Wall Street Journal reports Justice Dept. Seeks More Than $10 Billion Penalty Form BNP Paribas.
At issue is a large volume of transactions and dealings with countries for which the U.S. has banned any financial dealings. We’re talking loaning money and holding (likely hiding) deposits for countries like Iran, Sudan, and North Korea, along with businesses and individuals in those countries.
Negotiations are reportedly underway between the bank and the Justice Department, Manhattan U.S. Attorney, and Manhattan DA. From the article it sounds like the N.Y. Department of Financial Services is in the discussions. After reading about the Credit Suisse settlement, I’ll guess the SEC, FDIC, and OCC are in the conversation as well. Maybe the FRB.
What are the negotiating positions?
The Feds are looking for a $10B fine, saying that is already discounted in relation to the huge volume of trading going on. They want a criminal plea. Also looking for a short ban from settling transactions through banking systems in New York. The last point would essentially be a ban from any transaction with a client who has activity in the U.S.
The bank is looking for an $8B fine according to the article based on reporter’s sources involved in the negotiations. That is up from an announced $1.1B reserve earlier this year. The bank does not want a short ban from settlements through the US banking system.
$10B vs $8B. Criminal plea vs. deferred prosecution agreement. Ban vs. no ban from banking system. Quite a big gap on positions, except for the small difference on the digit between the $ and B. That’ll be easy to negotiate. The others? Not so much.

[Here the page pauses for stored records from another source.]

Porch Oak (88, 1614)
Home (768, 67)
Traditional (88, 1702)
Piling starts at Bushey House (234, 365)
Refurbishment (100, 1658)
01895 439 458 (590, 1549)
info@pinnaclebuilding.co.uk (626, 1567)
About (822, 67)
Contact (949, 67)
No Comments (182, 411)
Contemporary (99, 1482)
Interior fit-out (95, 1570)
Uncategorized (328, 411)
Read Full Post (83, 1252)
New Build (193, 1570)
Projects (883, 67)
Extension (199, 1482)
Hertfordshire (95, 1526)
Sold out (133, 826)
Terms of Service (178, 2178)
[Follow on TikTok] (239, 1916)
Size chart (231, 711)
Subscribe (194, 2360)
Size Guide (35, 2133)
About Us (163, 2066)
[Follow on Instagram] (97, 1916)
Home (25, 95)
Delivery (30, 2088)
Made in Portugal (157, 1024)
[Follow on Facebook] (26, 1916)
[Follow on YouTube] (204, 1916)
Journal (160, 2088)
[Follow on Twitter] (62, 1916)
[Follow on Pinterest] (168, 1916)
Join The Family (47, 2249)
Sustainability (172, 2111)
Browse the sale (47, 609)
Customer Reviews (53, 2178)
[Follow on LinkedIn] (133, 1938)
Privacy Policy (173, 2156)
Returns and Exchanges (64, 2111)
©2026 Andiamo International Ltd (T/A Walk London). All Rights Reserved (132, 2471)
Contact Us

Article suggests a settlement is still weeks away.
Long string of settlements
Other big settlements for flouting US laws on sanctions-violations and money laundering? A partial list from the article:
- 1,921M HSBC
- 667M Standard Chartered
- 619M ING Bank
- 536M Credit Suisse
- 350M Lloyds
- 298M Barclays
- 100M RBS
Sometimes it seems like I need to set up by own database to keep track of all the huge financial settlements all these banks are signing. Having a hard time keeping each violation by each bank on each issue straight without some notes.
By the way, Standard Chartered “repaired” 59,000 transactions, meaning they hid the origin or source of $250 Billion of wire transfers.
By the way, I can’t wait to read the statement of facts that go along with the settlement agreement. I hope it isn’t as eye-popping and upsetting as the Credit Suisse tax-evasion scheme but I’m not too confident of that. Hint: Credit Suisse has been doing the heavy-lifting to let clients launder money since before there was an income tax in the U.S.
I don’t get it
Many years ago, I worked in the accounting department of a bank for a short time. Spent a few years auditing banks and S&Ls while working for KPMG’s predecessor PMM. I don’t recognize the attitude of bankers I see in all these cases.
I don’t get this seemingly industry-wide, apparent contempt for U.S. banking laws. Can anyone help me get my head around that?